Uneven impacts seen in Oregon spotted frog settlement
A legal settlement intended to upgrade conditions for the Oregon spotted frog is having uneven impacts on the threatened species’ habitat, according to federal biologists.
The agreement was struck last year to resolve a lawsuit between environmental groups, irrigation districts and the federal government over the operation of several dams in the region.
While conditions for the spotted frog improved in portions of the basin during certain seasons, they were degraded in other locations and times under the deal, according to a recent “biological opinion” from the U.S. Fish and Wildlife Service.
“We call this the push-down, pop-up system,” said Bridget Moran, field supervisor of the agency’s office in Bend, Ore.
In other words, when problems are suppressed in some areas they are aggravated in others due to the complexity of the irrigation system, which relies on water from the Crane Prairie, Wickiup and Crescent Lake reservoirs.

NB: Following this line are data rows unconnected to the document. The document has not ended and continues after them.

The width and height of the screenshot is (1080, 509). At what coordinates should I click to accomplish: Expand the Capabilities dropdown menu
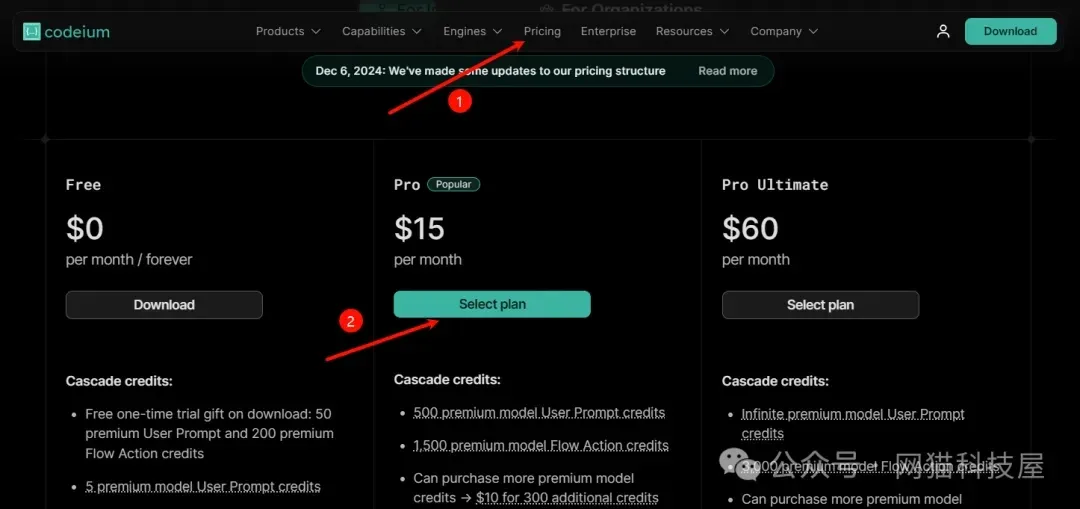pos(382,31)
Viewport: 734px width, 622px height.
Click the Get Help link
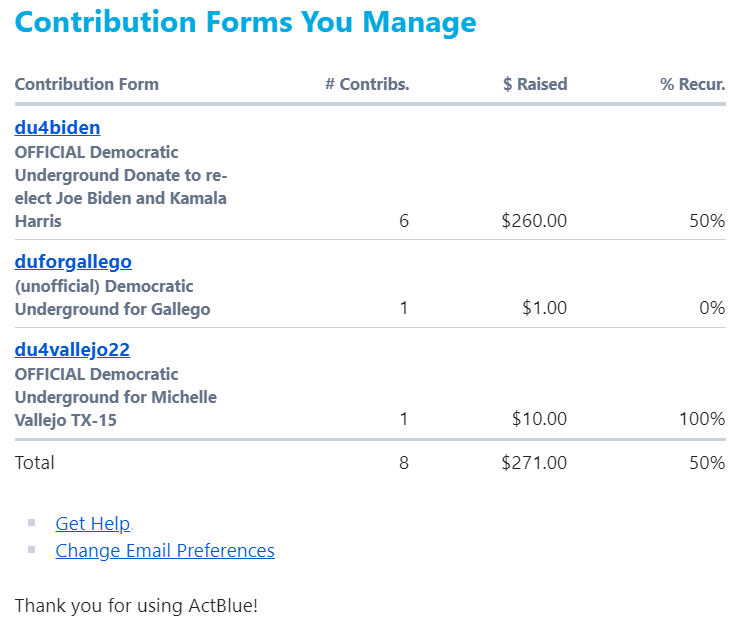(92, 524)
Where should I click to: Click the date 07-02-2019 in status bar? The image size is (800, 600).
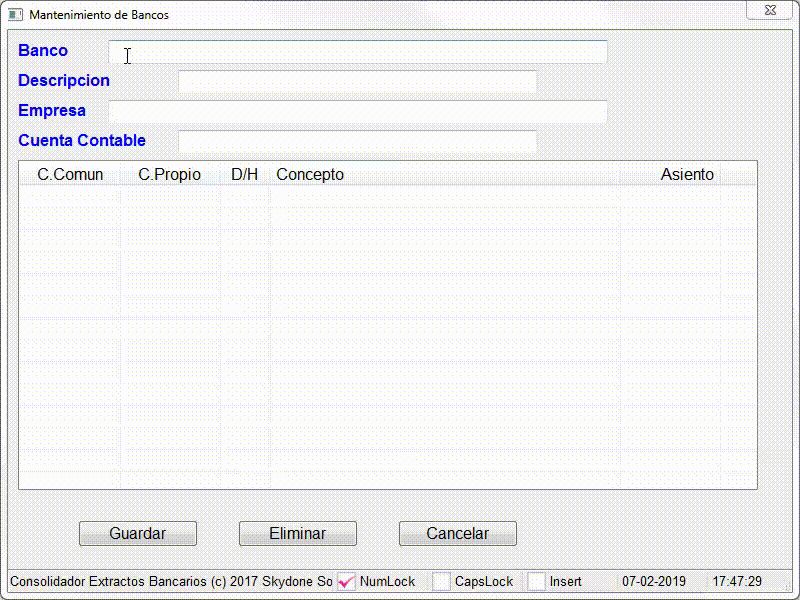pos(654,582)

Under the settlement, the amount of water is reduced for growers in five irrigation districts to make more available to the frog, which is protected under the Endangered Species Act.
As reservoirs are drawn down, the water level falls below vegetation that spotted frogs rely upon for breeding and shelter from predators, said Moran.
“It’s really about whether the level of flow allows the frogs to access their habitat,” she said.
However, retaining water in one part of the system means that it’s reduced somewhere else, she said. For example, filling a reservoir requires reducing downstream river flows.
Nonetheless, the Fish and Wildlife Service concluded in its biological opinion that the water regime mandated by the settlement won’t jeopardize the frog’s continued existence or destroy its habitat.
“On the balance, there is slight improvement, most notably at the Crane Prairie reservoir,” which is important because it contains a healthy population of frogs, Moran said.
Moran characterized the legal settlement as the “bridge” to a more comprehensive “habitat conservation plan,” or HCP, for the spotted frog that’s due in 2019. At that point, the current deal is expected to expire.
“It will be many different features but they all build around increasing winter flows over time,” which provides frogs with the opportunity to reach overwinter habitat, she said.
Increased flows will be supplemented with habitat restoration work aimed at returning the system’s rivers to a more natural state.
Over the 70 years of reservoir operations, heavy water flows released from reservoirs during summer have “scarred” river beds, making channels deeper, said Moran. As a result, water doesn’t reach adjacent wetland vegetation, cutting off spotted frogs from habitat.
Meanwhile, what vegetation does grow along river banks is flooded, she said. “It comes up so high, everything gets inundated.”
Habitat restoration work aims to reconnect the river flows with nearby habitat. The HCP will also include control of bull frogs, which predate on spotted frogs and compete for habitat, and treatment of reed canary grass, an invasive species.
Due to a healthy snowpack last winter, the settlement wasn’t seriously damaging to irrigators in 2017, said Ken Rieck, general manager of the Tumalo Irrigation District, a defendant in the case.
On average, the district stands to lose about half the stored water that would usually be available for irrigation due to the agreement, he said. This year, it only lost about 20 percent, but in a “bad year,” the loss could reach 80 percent.
“We really didn’t get the full effect we could have,” Rieck said.
Under the settlement, water that would normally be stored in Crescent Lake for the district’s irrigation system is being redirected into winter stream flows for the spotted frog.
Traditionally, the district lost roughly half of available irrigation water to seepage in unlined canals, Rieck said. Now, it’s installing piping to stop the leakage, allowing more water to be devoted to frog habitat without reducing irrigation supplies as sharply.
“The more pipe we put in the ground, the more of that water we’ll be able to recover,” he said. “Our goal is to be as close to 100 percent efficient in our delivery system as possible and that will be our defense.”